### Tarea 1
Reproduce del texto sobre Laurent Binet todo lo que va desde "Laurent Binet es, sin" hasta "particulares opciones narrativas.", sin alterar nada.
### Tarea 2
Prosigue el texto sobre Laurent Binet a partir del punto en que se detiene.

### Texto mostrado
-.-.-
Por Daniel Mansuy Septiembre 13, 2012

 

Laurent Binet es, sin duda, una de las grandes estrellas noveles de la literatura francesa. Hace dos años publicó HHhH, una novela que narra el atentado, en 1942, al sanguinario oficial nazi Reinhard Heydrich. Recientemente publicado en español, el libro fue premiado y elogiado como un gran debut. El autor estuvo en Chile esta semana para participar del ciclo La ciudad y las palabras, del doctorado de Arquitectura de la UC, y habló sobre sus particulares opciones narrativas.

Pero Binet es también un apasionado de la política, y su último trabajo -lanzado recientemente en Francia- no es estrictamente literario: Binet siguió muy de cerca la campaña de François Hollande, con acceso a todo tipo de reuniones, conciliábulos y todo lo que puede ocurrir al interior de un comando presidencial. A partir de allí, escribió una crónica en forma de diario: Rien ne se passe comme prévu (Nada ocurre según lo previsto), donde Binet devela aspectos desconocidos del primer mandatario francés y de su camino hacia el Elíseo. Así, el autor, un declarado izquierdista, es un  testigo privilegiado para intentar conocer al enigmático Hollande.

-En Francia y en el mundo existe bastante curiosidad por la figura del presidente francés, ¿puede hablarse de un “misterio Hollande”?
-.-.-
### Datos proporcionados
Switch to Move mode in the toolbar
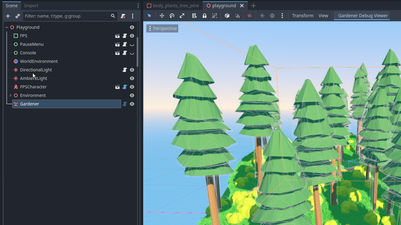The height and width of the screenshot is (225, 401). coord(162,15)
-.-.-
### Resultado 1
Laurent Binet es, sin duda, una de las grandes estrellas noveles de la literatura francesa. Hace dos años publicó HHhH, una novela que narra el atentado, en 1942, al sanguinario oficial nazi Reinhard Heydrich. Recientemente publicado en español, el libro fue premiado y elogiado como un gran debut. El autor estuvo en Chile esta semana para participar del ciclo La ciudad y las palabras, del doctorado de Arquitectura de la UC, y habló sobre sus particulares opciones narrativas.

### Resultado 2
-Ciertamente hay un misterio, pues todo el mundo se pregunta por él. Mi objetivo no era tanto hacer un retrato como un relato de la campaña, pero me suelen preguntar sobre la persona Hollande. Desde ya, creo que es una victoria para él que todo el mundo se haga la pregunta: hasta hace no mucho, todos pensaban que Hollande no valía gran cosa, y que su gran virtud eran los chistes. Hoy todos piensan que hay un misterio: ¡es un progreso! Hollande es inteligente y astuto, y si bien no es como Mitterrand, al que le decían la Esfinge, su astucia es habernos hecho creer, durante mucho tiempo, justamente que no había misterio.

-Una de sus frases de campaña fue “un presidente normal”, para diferenciarse de Sarkozy. ¿Sigue siendo pertinente buscar la “normalidad” hoy, cuando Europa y el mundo viven una crisis extraordinaria? ¿No corre el riesgo de banalizarse y caer en la inacción?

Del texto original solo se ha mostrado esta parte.